Thursday, July 21, 2016

TOO MANY SPEECHES, AND FINGERS!

Like everybody else, I have been watching the Republican convention trainwreck, and listening to speaker after speaker praise the Donald.
And his wisdom. And perspicacity. And beautiful delicate hands.

Personally, I don't get it. His hands are indeed small, but kind of pudgy, and those little stubby fingers are obscene. They resemble wobbly little Vienna sausages, fresh out of the can, with the congealed broth jelly still adhering, that you would never want touching you, and fondling you all over, creepily palpitating, and massaging your ...
But they do. Passionately.

Scott Baio, Chris Cox, Mitch McConnell, Paul Ryan, Chris Christie, Tiffany Trump, Doctor Ben Carson,  Charlie Manson  Willie Robertson, Mark Geist, and the entire city of Cleveland.


Here is a condensed version of everything.

WE LOVE YOU!


[SOURCE: https://www.youtube.com/watch?v=4t4ldWkqomk.]

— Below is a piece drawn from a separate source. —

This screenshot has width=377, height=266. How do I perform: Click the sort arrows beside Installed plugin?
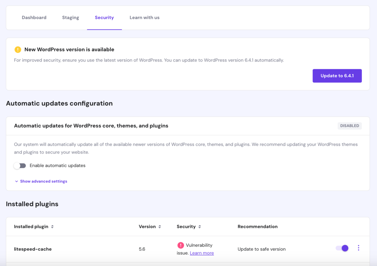click(53, 227)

The reality was worse. Much worse.

For a nearly ten minute foretaste of the final evening's giddy festivities at the 2016 Republican National Convention, AND what four years of Trump as president of the United States and Commander in Chief would be like, let me present the following:

NET WEIGHT: 1.42 KILOS


[SOURCE: https://www.youtube.com/watch?v=rVza_AnhQ3E.]


Congealed fat, and goo.
Donald Trump's fingers.


Only YOU can prevent a tangerine-faced ferret-wearing cocksplat from becoming president. Just remember that.